Databricks Community

abd · ‎06-28-2022

What will happen if a driver node will fail?

What will happen if one of the worker node fails?

Is it same in Spark and Databricks or Databricks provide additional features to overcome these situations?

Cedric · ‎06-28-2022

If the driver node fails your cluster will fail. If the worker node fails, Databricks will spawn a new worker node to replace the failed node and resumes the workload. Generally it is recommended to assign a on-demand instance for your driver and spot instances as worker nodes.

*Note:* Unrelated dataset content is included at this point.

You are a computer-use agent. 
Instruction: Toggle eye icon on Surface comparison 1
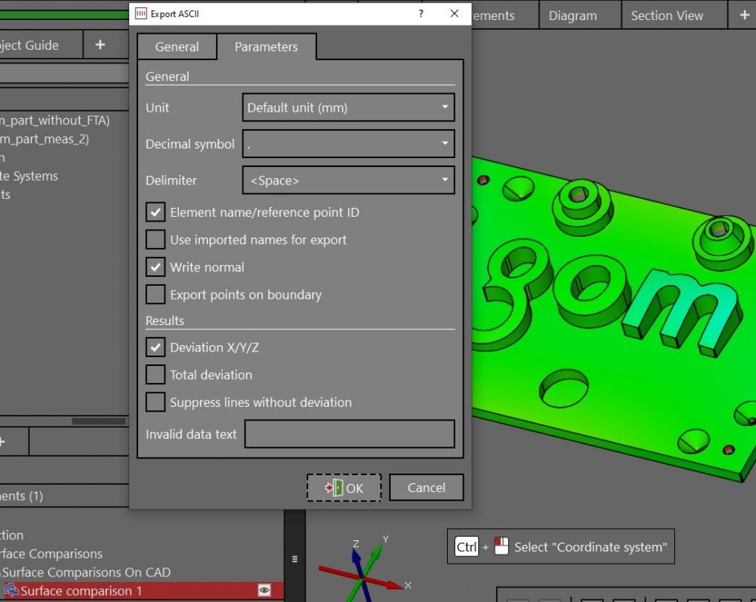point(263,591)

As for a comparison between Spark and Databricks, please visit our comparison page (https://databricks.com/spark/comparing-databricks-to-apache-spark).

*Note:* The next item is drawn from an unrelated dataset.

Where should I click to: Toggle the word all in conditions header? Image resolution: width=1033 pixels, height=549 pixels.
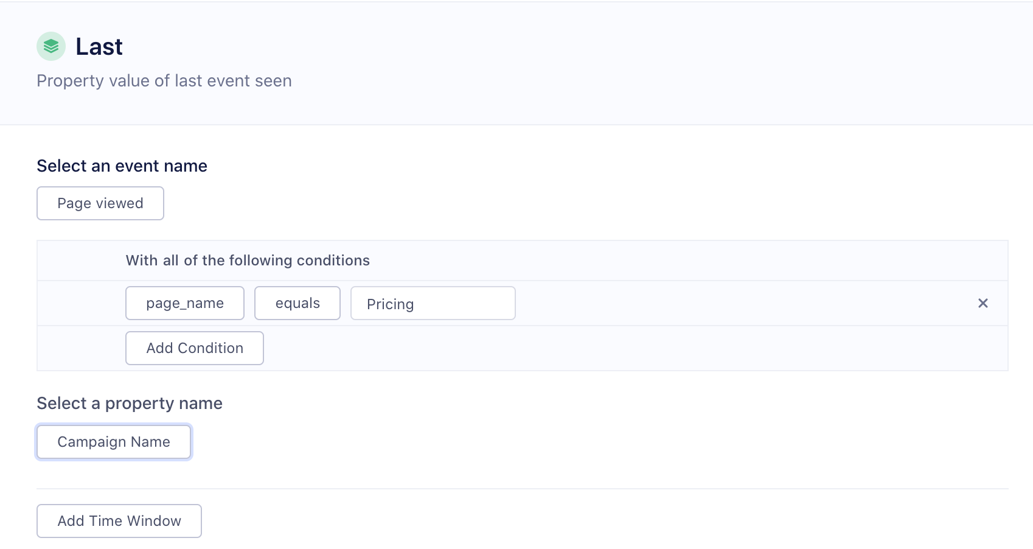click(x=170, y=261)
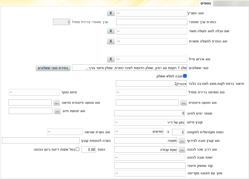
Task: Click the קוד ממשק חיצוני text box
Action: click(149, 166)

View solution in original post

Hubert-Dudek · ‎06-28-2022

a worker is not a problem as it is RDD, so the dataset will survive on other workers, and new workers will be automatically deployed in databricks,
a driver is critical as without a driver whole cluster will fail (that's why you shouldn't use spot instances for the driver, but for workers is not a problem)

My blog: https://databrickster.medium.com/

abd · ‎06-28-2022

So the data is copied on other worker nodes?

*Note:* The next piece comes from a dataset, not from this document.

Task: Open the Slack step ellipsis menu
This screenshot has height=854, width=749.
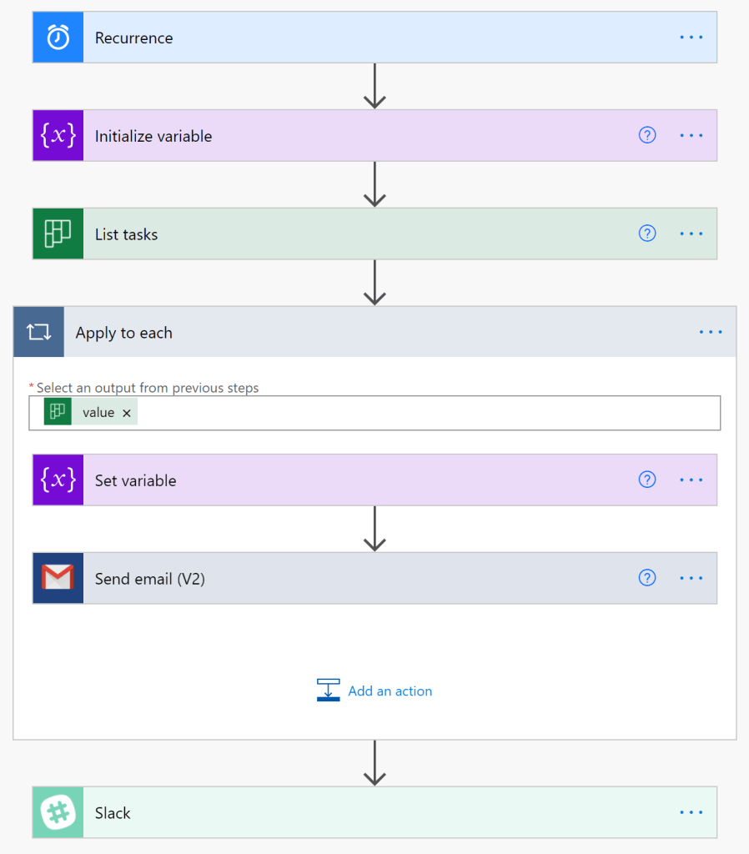Action: coord(691,813)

Or the data on that worker node is lost?

Cedric · ‎06-28-2022

If the driver node fails your cluster will fail. If the worker node fails, Databricks will spawn a new worker node to replace the failed node and resumes the workload. Generally it is recommended to assign a on-demand instance for your driver and spot instances as worker nodes.

As for a comparison between Spark and Databricks, please visit our comparison page (https://databricks.com/spark/comparing-databricks-to-apache-spark).

Prabakar · ‎06-28-2022

Good one @Cedric Law Hing Ping

abd · ‎06-28-2022

So even if worker node fails between the job. It will resume the job?

And what about the data on the worker node?

Is it lost?

Cedric · ‎06-28-2022

Yes, the cluster will treat it as a lost worker and schedules the workload to a different worker. Temporary data on the worker will be lost and has to be recomputed by another worker node.